WHAT YOU ARE ASKED TO DO: Reproduce the records verbatim, starting at the line with "You are a computer-use" and continuing through the last line of the records, with both ends included. Omit the pictures.

THE RECORDS:
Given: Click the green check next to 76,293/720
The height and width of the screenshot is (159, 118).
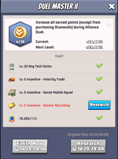Looking at the screenshot, I should (99, 118).

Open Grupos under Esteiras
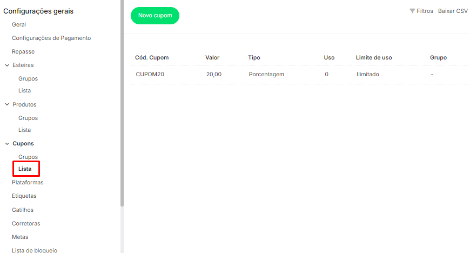click(28, 78)
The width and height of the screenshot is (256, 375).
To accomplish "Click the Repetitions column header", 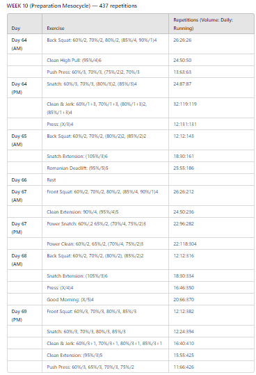I will [211, 24].
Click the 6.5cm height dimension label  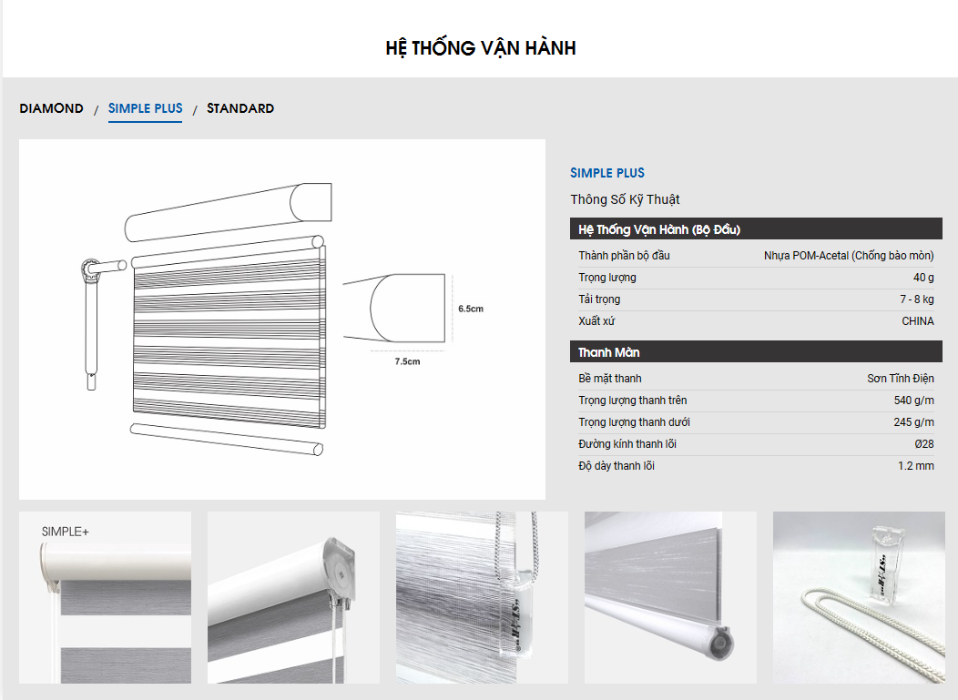[x=470, y=309]
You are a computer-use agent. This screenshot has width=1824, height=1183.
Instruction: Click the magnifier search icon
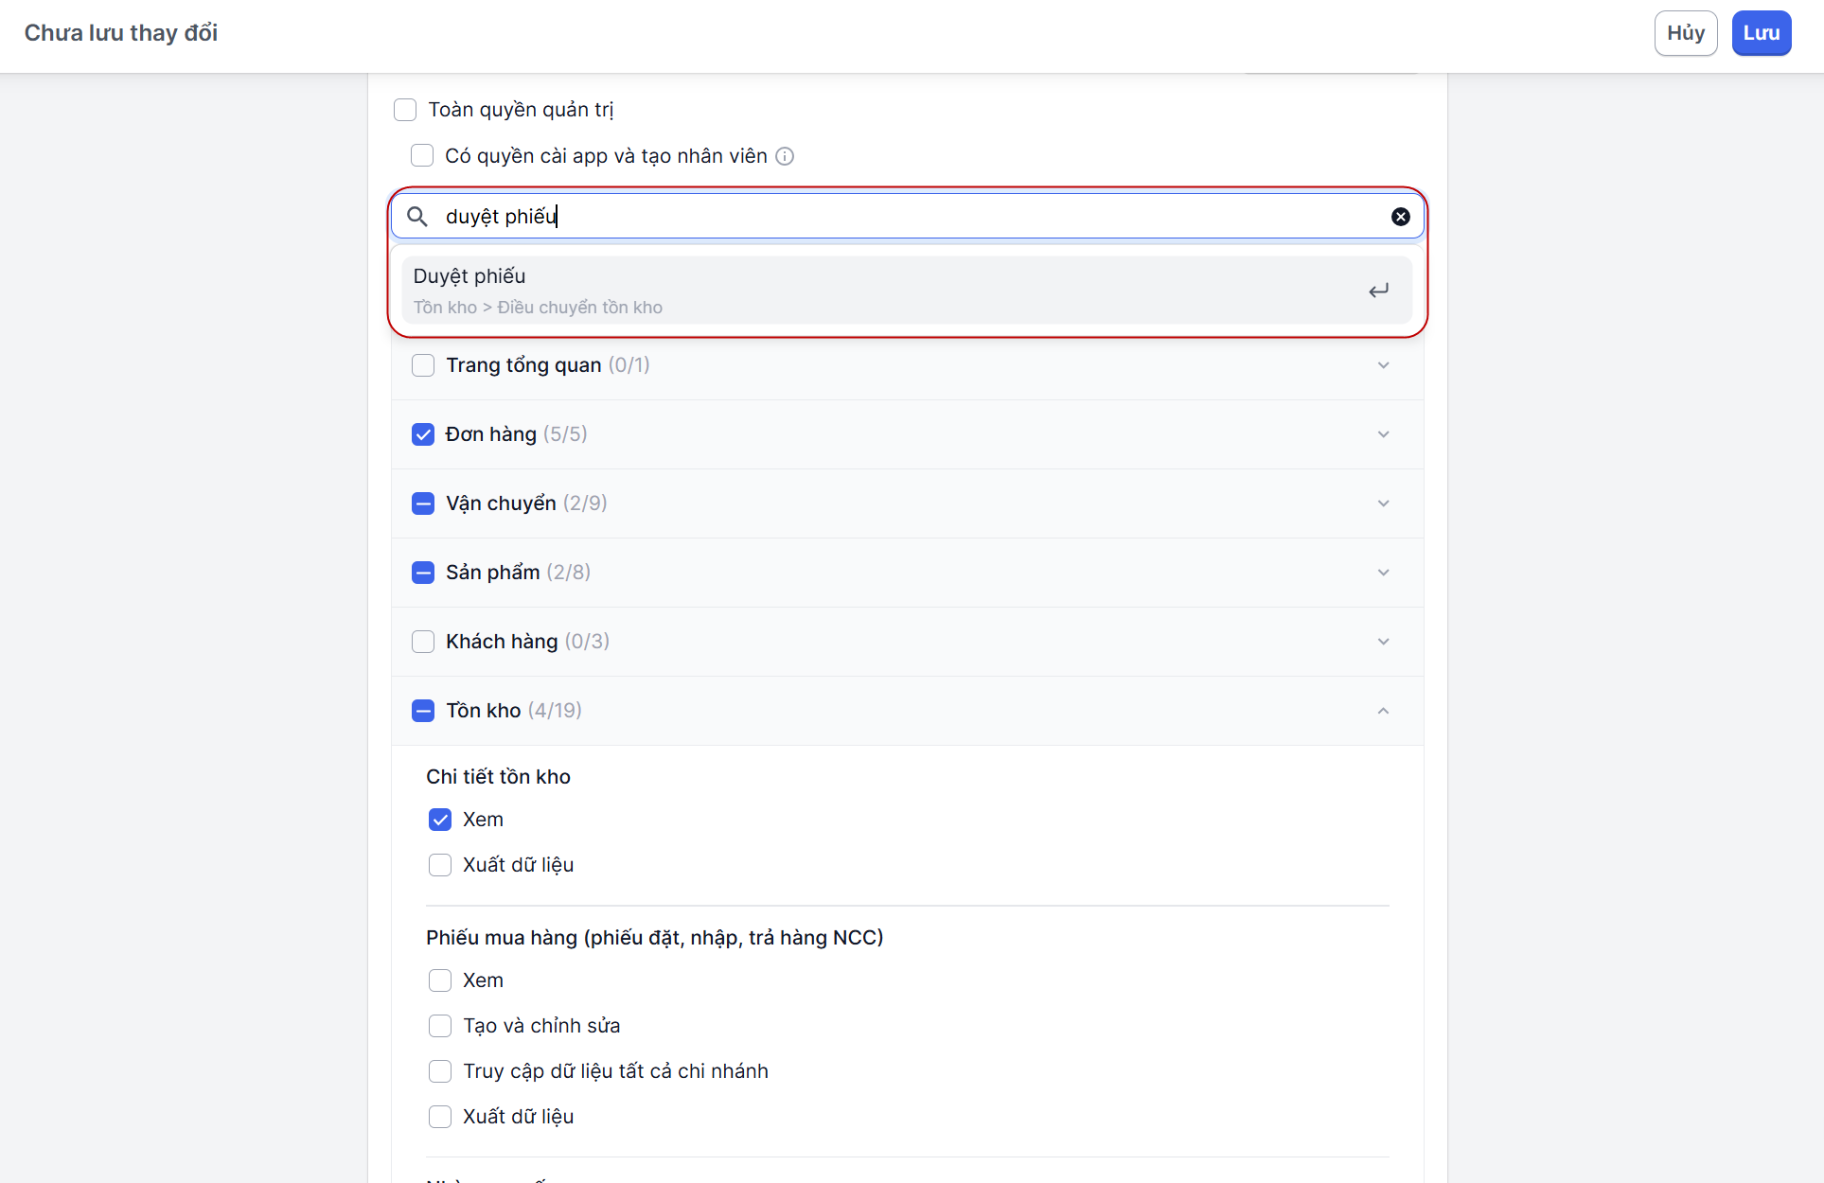pos(416,217)
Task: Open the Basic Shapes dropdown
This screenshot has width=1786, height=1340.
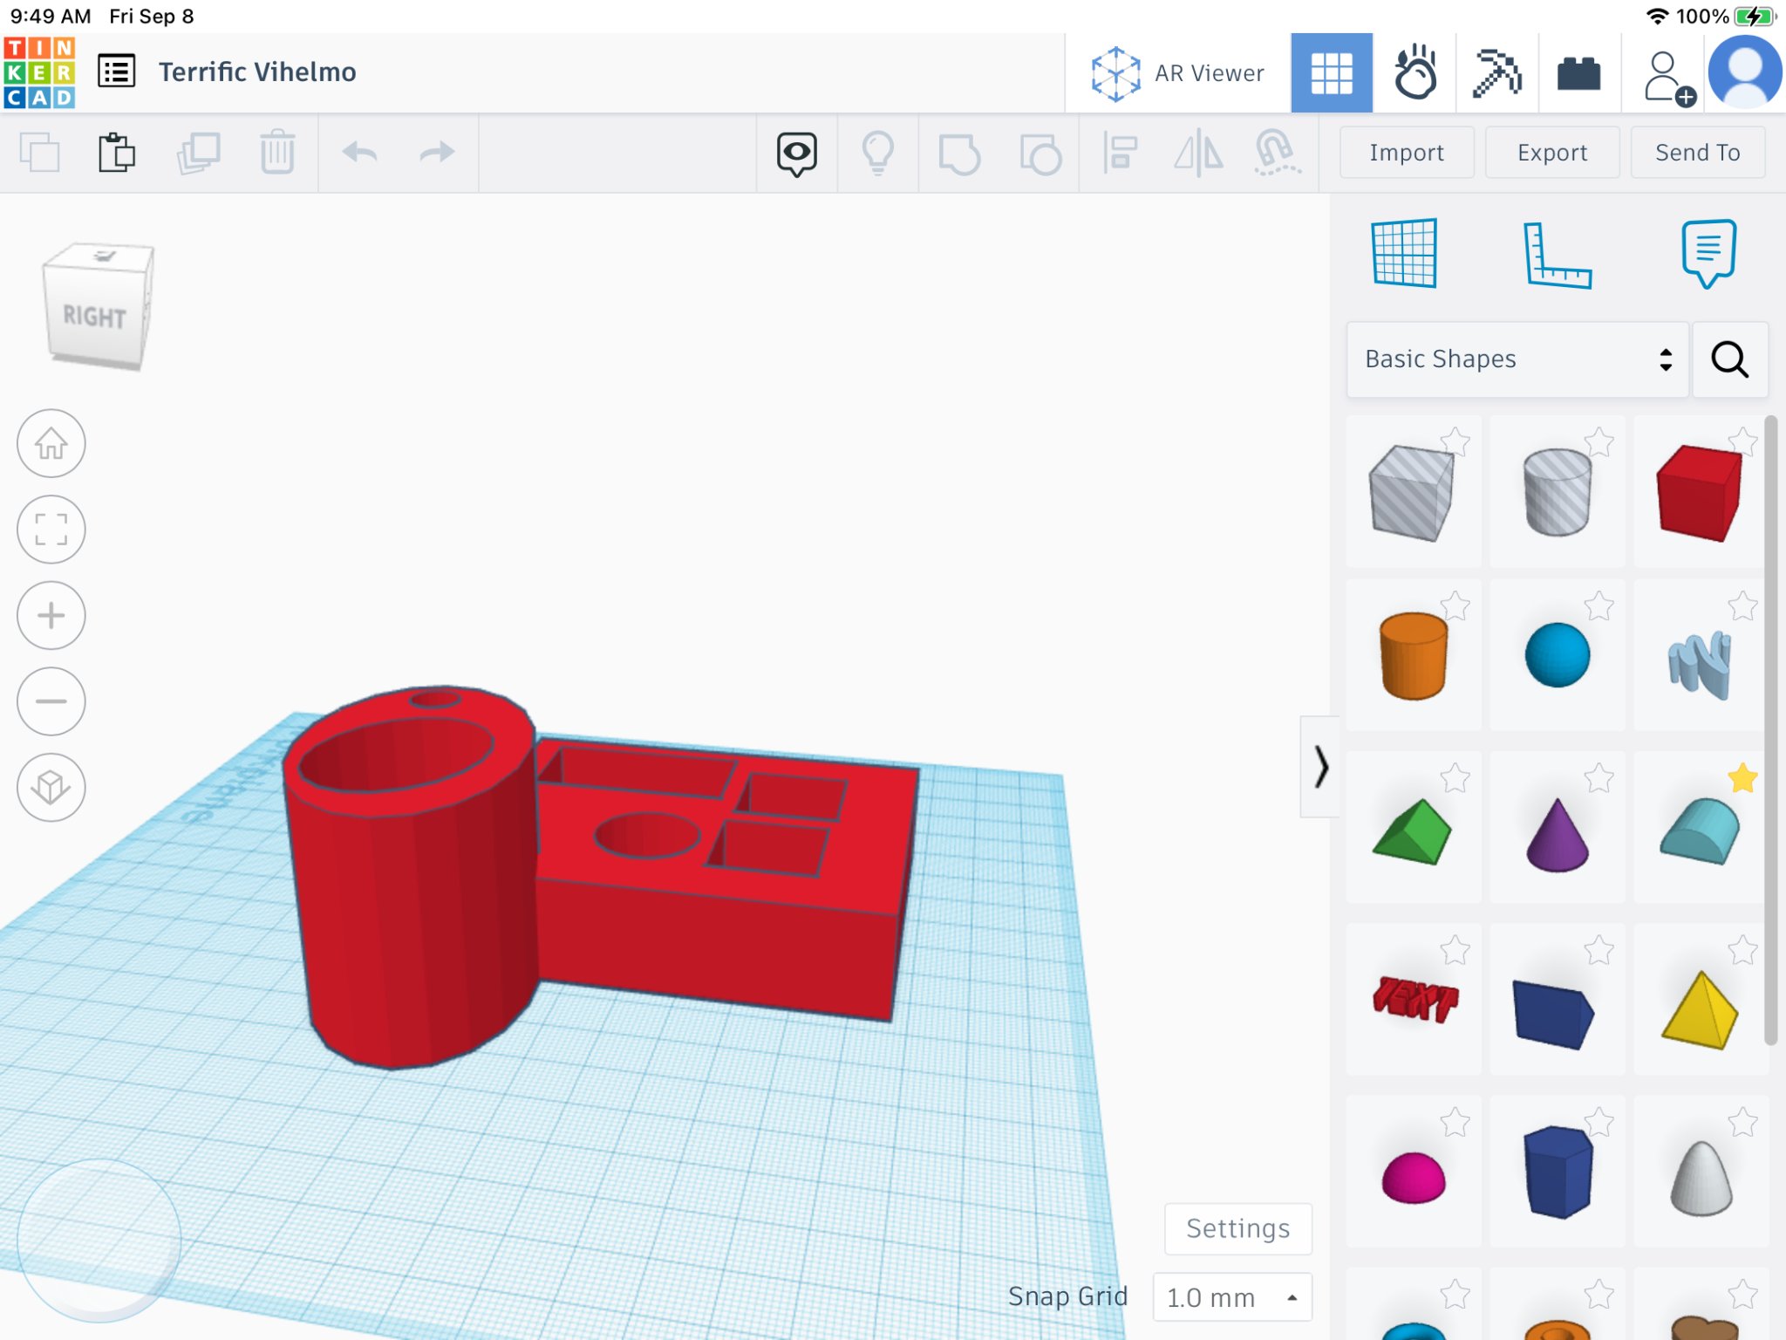Action: tap(1517, 359)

ANSWER TO THIS TASK:
You are a computer-use agent. This screenshot has width=1824, height=1183.
Instruction: Click the magnifier search icon
pos(416,217)
Task: Open the Basic Shapes dropdown
This screenshot has width=1786, height=1340.
Action: tap(1517, 359)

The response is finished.